» Stored data:
________________________

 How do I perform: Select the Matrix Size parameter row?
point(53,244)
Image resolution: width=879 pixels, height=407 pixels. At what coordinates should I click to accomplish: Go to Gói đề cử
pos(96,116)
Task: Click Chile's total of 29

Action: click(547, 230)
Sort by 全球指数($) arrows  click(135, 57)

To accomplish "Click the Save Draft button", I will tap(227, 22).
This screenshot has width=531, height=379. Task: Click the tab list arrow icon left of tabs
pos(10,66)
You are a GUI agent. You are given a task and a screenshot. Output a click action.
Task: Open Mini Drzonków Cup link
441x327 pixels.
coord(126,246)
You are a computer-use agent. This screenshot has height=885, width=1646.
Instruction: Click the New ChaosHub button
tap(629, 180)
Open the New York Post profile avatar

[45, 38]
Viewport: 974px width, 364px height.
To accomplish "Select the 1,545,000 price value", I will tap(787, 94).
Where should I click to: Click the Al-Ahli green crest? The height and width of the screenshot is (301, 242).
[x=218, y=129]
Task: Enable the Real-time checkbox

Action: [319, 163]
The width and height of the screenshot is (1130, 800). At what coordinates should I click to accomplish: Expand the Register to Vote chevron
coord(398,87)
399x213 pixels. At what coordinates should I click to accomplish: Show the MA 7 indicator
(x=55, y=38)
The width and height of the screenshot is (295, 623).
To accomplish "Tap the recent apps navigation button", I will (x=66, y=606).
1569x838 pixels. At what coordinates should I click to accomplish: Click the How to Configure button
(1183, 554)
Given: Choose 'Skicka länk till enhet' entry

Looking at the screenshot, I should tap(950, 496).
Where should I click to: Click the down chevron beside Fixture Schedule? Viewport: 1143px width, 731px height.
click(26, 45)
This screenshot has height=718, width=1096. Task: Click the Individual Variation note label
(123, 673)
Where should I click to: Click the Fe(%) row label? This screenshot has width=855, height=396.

________________________

» What needs to be done: Print all the data above word for word.

» Exercise answer:
 How do I perform: Select the Matrix Size parameter row?
point(53,244)
Image resolution: width=879 pixels, height=407 pixels. At what coordinates should I click to accomplish: Go to Gói đề cử
pos(96,116)
Task: Click Chile's total of 29

Action: click(547, 230)
Sort by 全球指数($) arrows  click(135, 57)

To accomplish "Click the Save Draft button", I will tap(227, 22).
This screenshot has width=531, height=379. Task: Click the tab list arrow icon left of tabs
pos(10,66)
You are a GUI agent. You are given a task and a screenshot. Output a click action.
Task: Open Mini Drzonków Cup link
441x327 pixels.
coord(126,246)
You are a computer-use agent. This screenshot has height=885, width=1646.
Instruction: Click the New ChaosHub button
tap(629, 180)
Open the New York Post profile avatar

[45, 38]
Viewport: 974px width, 364px height.
To accomplish "Select the 1,545,000 price value", I will tap(787, 94).
Where should I click to: Click the Al-Ahli green crest? The height and width of the screenshot is (301, 242).
[x=218, y=129]
Task: Enable the Real-time checkbox

Action: [319, 163]
The width and height of the screenshot is (1130, 800). At what coordinates should I click to accomplish: Expand the Register to Vote chevron
coord(398,87)
399x213 pixels. At what coordinates should I click to accomplish: Show the MA 7 indicator
(x=55, y=38)
The width and height of the screenshot is (295, 623).
To accomplish "Tap the recent apps navigation button", I will (x=66, y=606).
1569x838 pixels. At what coordinates should I click to accomplish: Click the How to Configure button
(1183, 554)
Given: Choose 'Skicka länk till enhet' entry

Looking at the screenshot, I should tap(950, 496).
Where should I click to: Click the down chevron beside Fixture Schedule? Viewport: 1143px width, 731px height.
click(26, 45)
This screenshot has height=718, width=1096. Task: Click the Individual Variation note label
(123, 673)
Where should I click to: Click the Fe(%) row label? This screenshot has width=855, height=396.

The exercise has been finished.